The records are to be copied word for word, and the pictures dropped.

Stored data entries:
++++++++++
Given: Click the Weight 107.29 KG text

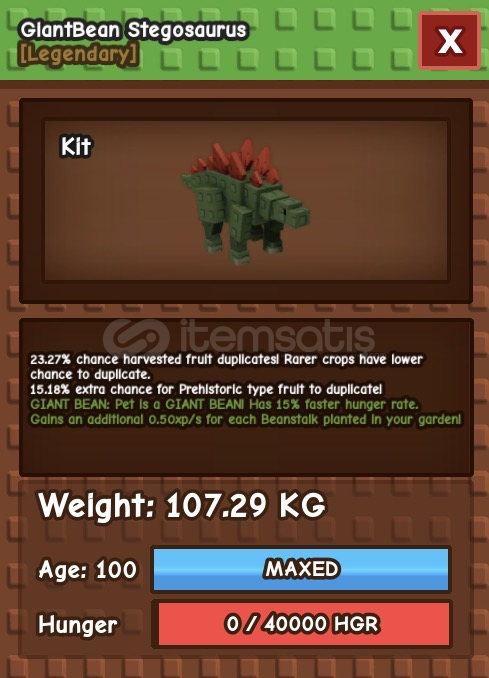Looking at the screenshot, I should [182, 505].
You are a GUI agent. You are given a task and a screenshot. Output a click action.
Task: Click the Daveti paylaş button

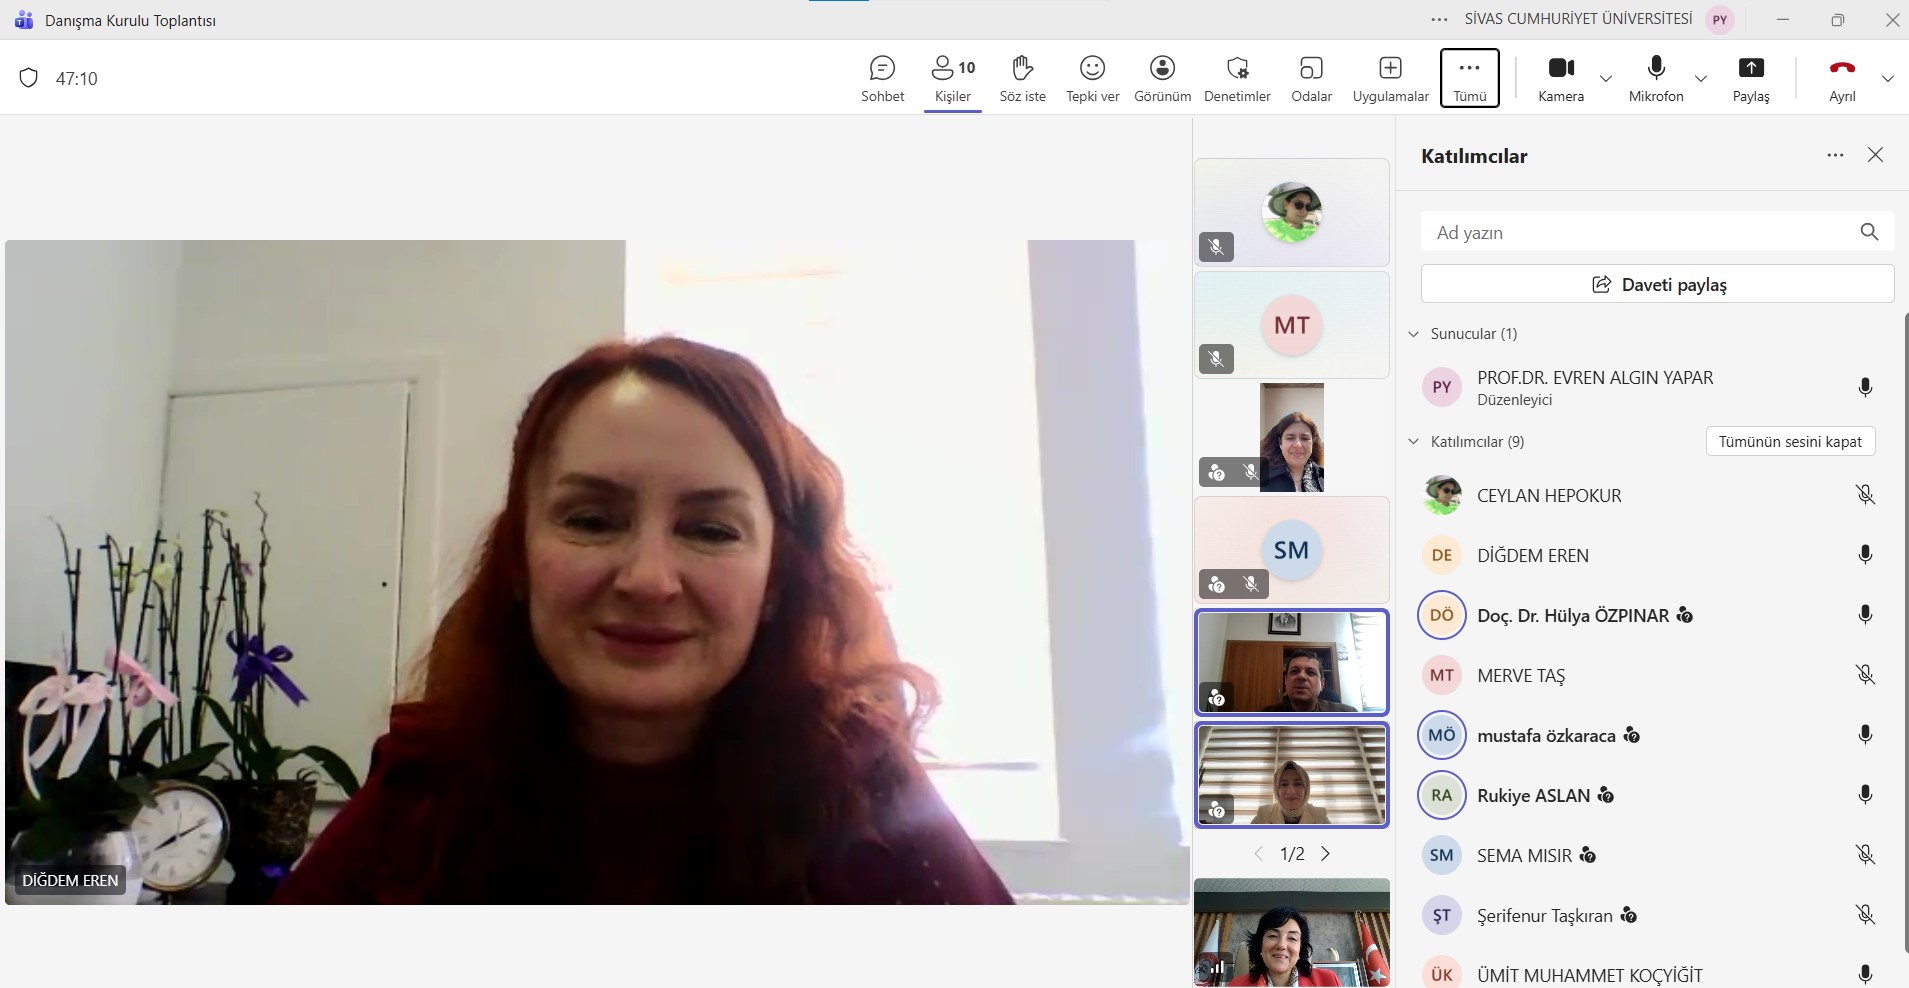pos(1657,284)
++++++++++
## [ANSWER SECTION]
Given: Click the Weight 107.29 KG text

Looking at the screenshot, I should [182, 505].
You are a GUI agent. You are given a task and a screenshot. Output a click action.
Task: Click the Daveti paylaş button

pos(1657,284)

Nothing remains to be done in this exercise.